While a compass and straightedge can design simple pieces of furniture, you also need curves that have a varying radius to draw smooth shapes that connect three or four points – the accelerating curves that give motion and life to furniture.
The tools for these important curves are commonly called French curves or Burmester curves. And they are the starting (and ending) point for any designer who wants to escape rigid rectilinear shapes and simple circles.
While you can buy inexpensive plastic curves at an art supply store, the plastic tools have disadvantages compared to traditional wooden curves.
Most plastic curves have small rabbets along their edges. While we understand the function of the rabbet for inking drawings, we think it interferes with making a true and smooth line because you can tilt your pencil or pen. Traditional wooden curves have no rabbet, allowing greater accuracy.
Second, plastic curves are difficult to mark notations on, such as where you want a curve to start and stop. You can mark them with a permanent marker, but this is slow, inaccurate (in our experience) and messy. Plus, smooth plastic curves slide too easily on the paper while making your mark, again, spoiling your accuracy.
Traditional wooden curves, which are difficult to come by on the used market, are a joy to use. Warm in the hand, they are precise, they stick to the paper while you are drafting and it’s easy to write (and erase) notations on their surfaces.
The problem with traditional wooden curves is they were not truly dimensionally stable as they were typically made from solid hardwood. They were also fragile.
The Crucible Design Curves
When we set out to design our curves we wanted them to be strong and stable (like plastic curves) but warm, accurate and easy to use (like wooden curves). The solution is Baltic birch.

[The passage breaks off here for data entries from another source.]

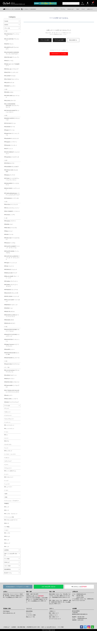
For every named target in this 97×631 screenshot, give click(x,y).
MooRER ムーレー (10, 349)
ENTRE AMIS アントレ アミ (12, 57)
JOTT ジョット (9, 148)
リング (7, 506)
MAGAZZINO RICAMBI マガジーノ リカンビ (12, 330)
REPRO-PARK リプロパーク (12, 382)
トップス (8, 533)
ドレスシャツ (8, 415)
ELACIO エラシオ (10, 82)
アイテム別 (7, 405)
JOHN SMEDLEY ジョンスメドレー (13, 152)
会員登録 (6, 550)
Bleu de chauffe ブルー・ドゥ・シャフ (12, 277)
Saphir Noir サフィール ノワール (12, 134)
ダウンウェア (8, 461)
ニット (6, 448)
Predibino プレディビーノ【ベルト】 (12, 285)
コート (6, 464)
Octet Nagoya (6, 611)
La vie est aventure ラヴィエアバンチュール (12, 371)
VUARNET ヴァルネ (10, 75)
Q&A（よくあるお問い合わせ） (10, 554)
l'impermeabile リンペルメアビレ (12, 386)
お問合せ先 (75, 591)
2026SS (6, 24)
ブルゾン (7, 457)
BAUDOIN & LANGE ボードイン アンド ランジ (12, 315)
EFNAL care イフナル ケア (12, 69)
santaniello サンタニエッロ (12, 138)
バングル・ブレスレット (11, 513)
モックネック (9, 450)
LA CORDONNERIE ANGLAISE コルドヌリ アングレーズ (12, 105)
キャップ (8, 543)
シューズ (7, 484)
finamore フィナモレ (10, 242)
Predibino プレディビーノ (12, 281)
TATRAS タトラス (10, 163)
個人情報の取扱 (21, 627)
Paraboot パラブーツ (11, 221)
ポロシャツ (7, 412)
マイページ (29, 608)
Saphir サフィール (10, 130)
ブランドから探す (44, 40)
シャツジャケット (10, 425)
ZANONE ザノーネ (10, 126)
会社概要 (74, 608)
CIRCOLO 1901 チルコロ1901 (12, 170)
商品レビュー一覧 (30, 616)
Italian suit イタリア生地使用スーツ (12, 64)
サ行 (6, 115)
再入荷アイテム (8, 572)
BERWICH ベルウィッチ (11, 304)
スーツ (6, 438)
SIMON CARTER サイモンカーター (12, 119)
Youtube (6, 21)
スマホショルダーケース (11, 520)
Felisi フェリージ (10, 266)
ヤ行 (6, 361)
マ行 (6, 326)
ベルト (6, 490)
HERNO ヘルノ (9, 308)
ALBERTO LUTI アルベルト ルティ (12, 48)
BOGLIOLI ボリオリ (10, 323)
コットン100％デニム (11, 470)
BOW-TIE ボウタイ (10, 311)
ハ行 (6, 218)
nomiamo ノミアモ (10, 214)
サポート (51, 608)
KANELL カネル (9, 92)
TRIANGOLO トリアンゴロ (12, 198)
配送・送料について (54, 613)
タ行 (6, 160)
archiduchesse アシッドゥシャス (12, 34)
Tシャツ (7, 408)
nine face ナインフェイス (12, 204)
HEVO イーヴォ (9, 60)
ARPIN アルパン (10, 44)
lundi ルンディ (9, 395)
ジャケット (7, 422)
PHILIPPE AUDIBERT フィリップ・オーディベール (13, 247)
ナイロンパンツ (9, 477)
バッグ (6, 480)
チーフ (7, 510)
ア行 (6, 31)
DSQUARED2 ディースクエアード (12, 184)
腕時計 (7, 503)
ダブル (7, 441)
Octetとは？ (7, 562)
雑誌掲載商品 (7, 569)
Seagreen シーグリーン (11, 141)
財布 (6, 493)
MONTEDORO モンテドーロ (12, 357)
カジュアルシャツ (9, 418)
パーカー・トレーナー (10, 454)
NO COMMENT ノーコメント (13, 211)
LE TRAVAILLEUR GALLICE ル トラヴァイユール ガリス (12, 391)
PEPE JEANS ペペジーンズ (12, 296)
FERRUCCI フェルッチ (11, 269)
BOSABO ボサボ (10, 319)
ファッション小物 (9, 517)
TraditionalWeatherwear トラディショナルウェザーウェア (13, 194)
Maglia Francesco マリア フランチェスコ (12, 345)
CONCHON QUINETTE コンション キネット (12, 111)
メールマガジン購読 (31, 615)
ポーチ (7, 523)
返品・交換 (52, 591)
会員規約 (14, 627)
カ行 (6, 89)
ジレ (7, 434)
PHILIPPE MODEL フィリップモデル (12, 252)
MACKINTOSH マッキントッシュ (12, 340)
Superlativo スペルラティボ (12, 157)
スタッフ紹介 (7, 565)
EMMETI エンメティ (10, 86)
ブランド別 (7, 28)
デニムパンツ (8, 468)
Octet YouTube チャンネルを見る (58, 53)
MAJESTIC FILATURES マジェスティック (12, 335)
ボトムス (8, 536)
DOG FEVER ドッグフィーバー (13, 189)
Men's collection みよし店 (9, 613)
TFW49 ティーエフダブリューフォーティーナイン (12, 179)
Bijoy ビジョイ (9, 231)
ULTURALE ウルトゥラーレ (12, 79)
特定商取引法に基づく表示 (33, 627)
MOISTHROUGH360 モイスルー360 (12, 353)
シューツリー (9, 486)
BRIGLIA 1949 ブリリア (11, 272)
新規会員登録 (29, 611)
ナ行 (6, 201)
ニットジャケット (10, 428)
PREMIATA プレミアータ (12, 289)
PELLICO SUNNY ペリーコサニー (13, 300)
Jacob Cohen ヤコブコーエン (13, 364)
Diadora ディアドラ (10, 175)
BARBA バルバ (9, 224)
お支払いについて (53, 615)
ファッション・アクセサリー (12, 500)
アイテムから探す (59, 40)
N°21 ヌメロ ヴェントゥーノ (12, 207)
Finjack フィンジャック (11, 262)
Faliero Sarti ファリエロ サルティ (12, 238)
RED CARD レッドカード (12, 398)
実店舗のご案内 (7, 608)
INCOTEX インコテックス (12, 72)
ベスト (6, 432)
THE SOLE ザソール (11, 123)
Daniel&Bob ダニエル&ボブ (12, 166)
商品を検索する (73, 40)
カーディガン (8, 444)
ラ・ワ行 (7, 367)
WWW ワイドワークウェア (12, 402)
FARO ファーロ (9, 234)
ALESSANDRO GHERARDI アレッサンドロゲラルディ (12, 53)
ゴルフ (6, 530)
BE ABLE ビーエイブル (11, 227)
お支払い (5, 591)
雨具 (6, 497)
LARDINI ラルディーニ (11, 375)
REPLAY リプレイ (10, 378)
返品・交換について (54, 616)
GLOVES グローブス (11, 100)
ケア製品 (7, 526)
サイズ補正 (7, 558)
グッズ (7, 539)
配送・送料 (29, 591)
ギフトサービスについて (55, 618)
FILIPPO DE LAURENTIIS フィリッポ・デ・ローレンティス (13, 258)
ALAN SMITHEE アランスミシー (12, 39)
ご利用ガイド (10, 597)
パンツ (6, 474)
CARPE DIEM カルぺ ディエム (12, 96)
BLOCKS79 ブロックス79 (12, 293)
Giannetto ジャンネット (11, 145)
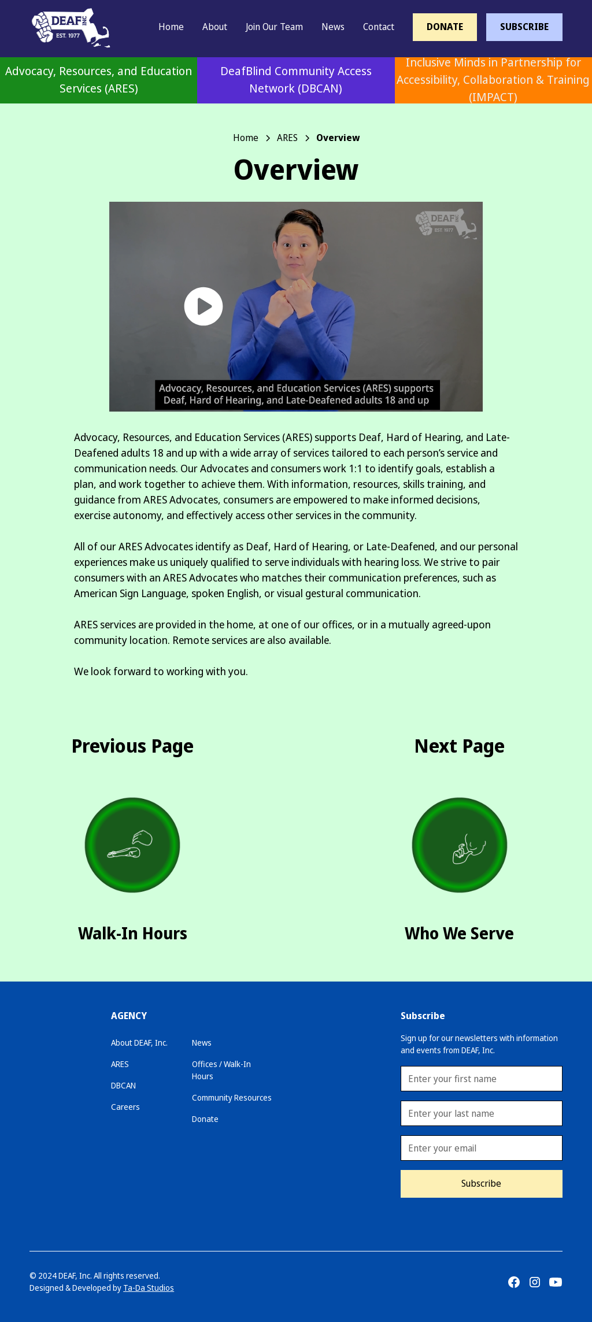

We designed our curves using an English set made in 1943 as our foundation and inspiration. The curves are cut and engraved just across the Ohio River from our Covington, Ky., shop.
Baltic birch is an excellent material for this tool. It is more dimensionally stable than any hardwood or softwood that we know of, it doesn’t absorb moisture as readily as wood and the plies of veneer ensure it will stay the same shape year round.
Our first set of curves consists of three of our favorite shapes. The large curve is about 12” long. The smaller two are about 6” long. A full set of curves encompassed many individual tools. And while we hope to bring out more curves in the future, we think these three are an excellent starting point.